Rewrite the items from the line with "Task: Click the grayed-out zoom window button" through the end of the items, replacing "grayed-out" with "dimmed" and leaving everything else unchanged. Omit the pictures from your answer.

■ Data provided:
------------------------

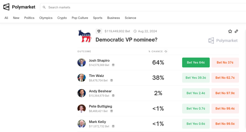246x132 pixels.
Task: Click gift icon beside Tim Walz's bet amount
Action: tap(111, 80)
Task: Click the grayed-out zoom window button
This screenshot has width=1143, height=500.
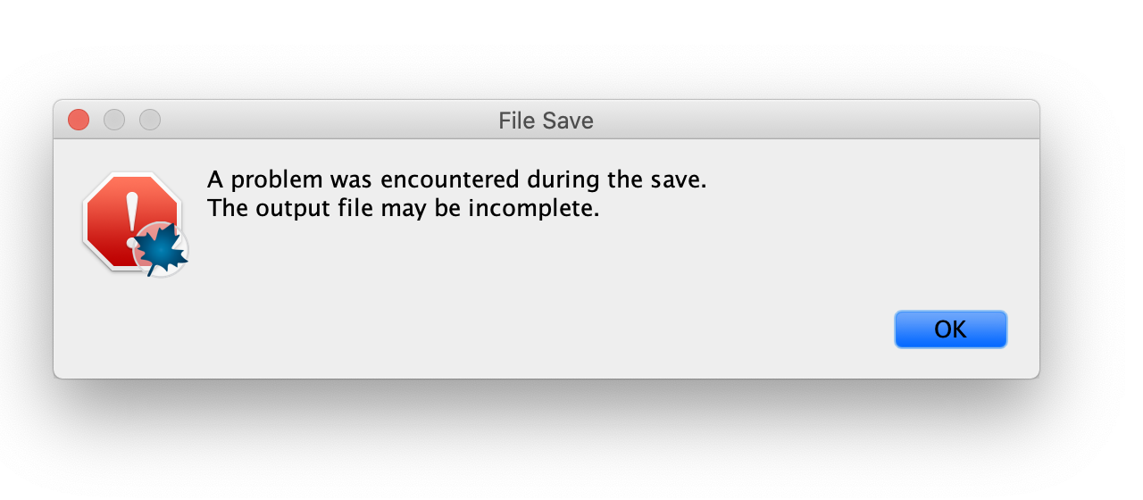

------------------------

■ Result for this task:
Task: Click the dimmed zoom window button
This screenshot has width=1143, height=500.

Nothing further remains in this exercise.